Some construction companies balked, saying the new rules would cost too much, and didn't bid. But today the parcel has some 250 houses and apartments, many made of yellow brick and all with thick insulation panels. All have been sold and construction is under way for another 500 homes.




In the mid-1990s, the Danish government turned to energy-guzzling appliances, which consumers bought even when more efficient models were available. All appliances sold in Denmark bear an efficiency label that, according to EU standards, rates the appliance from "A" for the best to "G" for the worst. In 1995, a government study found that only one quarter of the fridges and freezers sold in Denmark had ratings of A or B.




A government-funded organization called the Electricity Savings Trust introduced a temporary subsidy program that gave $100 rebates, payable at the cash register, to people who bought appliances with A ratings. In exchange for the subsidies, the stores promised to devote more marketing and advertising to energy-efficient appliances and also to stock a wider variety of models.




"There are many options to choose from," said Greta Andreasen as she was shopping for a fridge at an appliance store in Copenhagen last month. Before her were 10 refrigerator models -- all with ratings of B or better, and half with grades of A+ or A++. The most energy-efficient models cost from $75 to $150 more than the other models.




With three national rebate campaigns from 1999 to 2005, the Trust passed out some $20 million in subsidies to consumers. In 2005, 92% of the freezers and fridges sold in Denmark had A ratings.




Denmark's center-right government, elected in 2001, has adopted more of a market-oriented approach to conservation. Its key target: utilities, which until recently, played mostly an advisory role. They would lend meters to households, for example, so residents could pinpoint which appliances in their homes were sucking up the most electricity. But the utilities, which distribute oil, electricity and gas, were never held accountable for whether their counseling worked or not.




In 2005, the government ruled that utilities would have to meet a certain level of energy savings every year by law. Utilities can meet their targets any way they want. An electricity company, for example, can persuade an industrial client to introduce more eco-friendly machines into its factory.
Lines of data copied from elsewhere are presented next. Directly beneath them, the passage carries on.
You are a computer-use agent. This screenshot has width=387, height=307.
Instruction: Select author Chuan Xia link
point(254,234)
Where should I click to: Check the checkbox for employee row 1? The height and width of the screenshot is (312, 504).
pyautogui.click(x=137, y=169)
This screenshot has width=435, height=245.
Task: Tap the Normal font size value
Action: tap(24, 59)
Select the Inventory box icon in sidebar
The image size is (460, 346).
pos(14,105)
But some are skeptical the conservation goals can be met. "All the easy energy savings have already been implemented in many industries," says Ole Sundman, head of energy services at the giant state-owned energy company DONG Energy. "It will be more and more difficult to find energy savings, and more expensive."




Utilities are getting help. Along with the new targets, the government has set up a virtual exchange where utilities that have trouble saving energy can buy credits from any company that has saved energy. Last year, Dalum Papir was able to recover much of the $1 million it spent to replace electric dryers with those that run on natural gas. It did this by selling energy savings to a natural-gas company that needed to meet its annual energy-savings target. The company paid Dalum $625,000.


Mr. Bach, who has been working on Denmark's energy-conservation drive for a quarter of a century, scoffs at suggestions that all the feasible savings have already been made. He believes companies and individuals can conserve more, especially on homes and cars.




"It's like the apple trees I have in my garden," he says. "They grow low-hanging fruit every year."